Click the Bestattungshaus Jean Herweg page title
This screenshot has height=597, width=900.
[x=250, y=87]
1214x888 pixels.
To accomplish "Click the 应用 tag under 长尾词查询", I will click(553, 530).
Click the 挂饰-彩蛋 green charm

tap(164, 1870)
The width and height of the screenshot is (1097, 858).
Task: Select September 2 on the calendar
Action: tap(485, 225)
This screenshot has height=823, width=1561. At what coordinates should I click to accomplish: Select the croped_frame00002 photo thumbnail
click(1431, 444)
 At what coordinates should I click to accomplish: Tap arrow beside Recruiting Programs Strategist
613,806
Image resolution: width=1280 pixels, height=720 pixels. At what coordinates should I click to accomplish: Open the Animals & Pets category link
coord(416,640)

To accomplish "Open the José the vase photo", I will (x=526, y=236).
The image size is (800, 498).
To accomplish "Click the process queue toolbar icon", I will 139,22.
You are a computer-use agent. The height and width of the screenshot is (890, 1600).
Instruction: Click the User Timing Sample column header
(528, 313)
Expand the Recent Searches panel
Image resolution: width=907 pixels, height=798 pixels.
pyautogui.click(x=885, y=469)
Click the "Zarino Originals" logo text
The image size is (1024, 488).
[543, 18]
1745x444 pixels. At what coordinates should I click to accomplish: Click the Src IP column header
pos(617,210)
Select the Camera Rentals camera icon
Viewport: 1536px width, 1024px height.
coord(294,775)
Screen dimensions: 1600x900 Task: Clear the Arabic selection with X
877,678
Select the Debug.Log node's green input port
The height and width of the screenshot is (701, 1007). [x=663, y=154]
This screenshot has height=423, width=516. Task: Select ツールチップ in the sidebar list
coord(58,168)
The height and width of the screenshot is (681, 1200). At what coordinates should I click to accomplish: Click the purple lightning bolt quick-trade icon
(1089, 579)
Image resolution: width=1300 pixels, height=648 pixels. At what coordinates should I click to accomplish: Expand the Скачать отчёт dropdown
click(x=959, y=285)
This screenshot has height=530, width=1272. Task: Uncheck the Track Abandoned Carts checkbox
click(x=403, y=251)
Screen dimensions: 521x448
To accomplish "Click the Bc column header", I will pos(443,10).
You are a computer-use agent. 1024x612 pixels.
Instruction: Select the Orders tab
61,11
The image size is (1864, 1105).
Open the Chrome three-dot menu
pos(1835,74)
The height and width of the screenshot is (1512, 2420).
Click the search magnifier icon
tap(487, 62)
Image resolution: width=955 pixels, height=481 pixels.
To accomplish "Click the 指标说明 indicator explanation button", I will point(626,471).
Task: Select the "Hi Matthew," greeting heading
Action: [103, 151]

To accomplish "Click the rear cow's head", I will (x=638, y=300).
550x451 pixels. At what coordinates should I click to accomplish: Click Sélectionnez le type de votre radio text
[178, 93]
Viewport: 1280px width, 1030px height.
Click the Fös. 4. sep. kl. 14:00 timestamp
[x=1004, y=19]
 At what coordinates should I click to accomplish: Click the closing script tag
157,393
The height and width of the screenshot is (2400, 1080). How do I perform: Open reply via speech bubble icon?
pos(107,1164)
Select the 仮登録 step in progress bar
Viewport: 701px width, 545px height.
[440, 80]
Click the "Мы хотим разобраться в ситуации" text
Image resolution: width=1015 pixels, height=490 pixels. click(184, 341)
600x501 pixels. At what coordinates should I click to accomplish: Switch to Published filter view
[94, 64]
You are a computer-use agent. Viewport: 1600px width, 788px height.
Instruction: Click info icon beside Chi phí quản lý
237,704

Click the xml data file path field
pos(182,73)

::::::::

Word for word, repeat the records above.

Click the Bestattungshaus Jean Herweg page title
This screenshot has height=597, width=900.
[x=250, y=87]
1214x888 pixels.
To accomplish "Click the 应用 tag under 长尾词查询", I will click(553, 530).
Click the 挂饰-彩蛋 green charm

tap(164, 1870)
The width and height of the screenshot is (1097, 858).
Task: Select September 2 on the calendar
Action: tap(485, 225)
This screenshot has height=823, width=1561. At what coordinates should I click to accomplish: Select the croped_frame00002 photo thumbnail
click(1431, 444)
 At what coordinates should I click to accomplish: Tap arrow beside Recruiting Programs Strategist
613,806
Image resolution: width=1280 pixels, height=720 pixels. At what coordinates should I click to accomplish: Open the Animals & Pets category link
coord(416,640)

To accomplish "Open the José the vase photo", I will (x=526, y=236).
The image size is (800, 498).
To accomplish "Click the process queue toolbar icon", I will 139,22.
You are a computer-use agent. The height and width of the screenshot is (890, 1600).
Instruction: Click the User Timing Sample column header
(528, 313)
Expand the Recent Searches panel
Image resolution: width=907 pixels, height=798 pixels.
pyautogui.click(x=885, y=469)
Click the "Zarino Originals" logo text
The image size is (1024, 488).
[543, 18]
1745x444 pixels. At what coordinates should I click to accomplish: Click the Src IP column header
pos(617,210)
Select the Camera Rentals camera icon
Viewport: 1536px width, 1024px height.
coord(294,775)
Screen dimensions: 1600x900 Task: Clear the Arabic selection with X
877,678
Select the Debug.Log node's green input port
The height and width of the screenshot is (701, 1007). [x=663, y=154]
This screenshot has height=423, width=516. Task: Select ツールチップ in the sidebar list
coord(58,168)
The height and width of the screenshot is (681, 1200). At what coordinates should I click to accomplish: Click the purple lightning bolt quick-trade icon
(1089, 579)
Image resolution: width=1300 pixels, height=648 pixels. At what coordinates should I click to accomplish: Expand the Скачать отчёт dropdown
click(x=959, y=285)
This screenshot has height=530, width=1272. Task: Uncheck the Track Abandoned Carts checkbox
click(x=403, y=251)
Screen dimensions: 521x448
To accomplish "Click the Bc column header", I will pos(443,10).
You are a computer-use agent. 1024x612 pixels.
Instruction: Select the Orders tab
61,11
The image size is (1864, 1105).
Open the Chrome three-dot menu
pos(1835,74)
The height and width of the screenshot is (1512, 2420).
Click the search magnifier icon
tap(487, 62)
Image resolution: width=955 pixels, height=481 pixels.
To accomplish "Click the 指标说明 indicator explanation button", I will point(626,471).
Task: Select the "Hi Matthew," greeting heading
Action: [103, 151]

To accomplish "Click the rear cow's head", I will (x=638, y=300).
550x451 pixels. At what coordinates should I click to accomplish: Click Sélectionnez le type de votre radio text
[178, 93]
Viewport: 1280px width, 1030px height.
Click the Fös. 4. sep. kl. 14:00 timestamp
[x=1004, y=19]
 At what coordinates should I click to accomplish: Click the closing script tag
157,393
The height and width of the screenshot is (2400, 1080). How do I perform: Open reply via speech bubble icon?
pos(107,1164)
Select the 仮登録 step in progress bar
Viewport: 701px width, 545px height.
[440, 80]
Click the "Мы хотим разобраться в ситуации" text
Image resolution: width=1015 pixels, height=490 pixels. click(184, 341)
600x501 pixels. At what coordinates should I click to accomplish: Switch to Published filter view
[94, 64]
You are a computer-use agent. Viewport: 1600px width, 788px height.
Instruction: Click info icon beside Chi phí quản lý
237,704

Click the xml data file path field
pos(182,73)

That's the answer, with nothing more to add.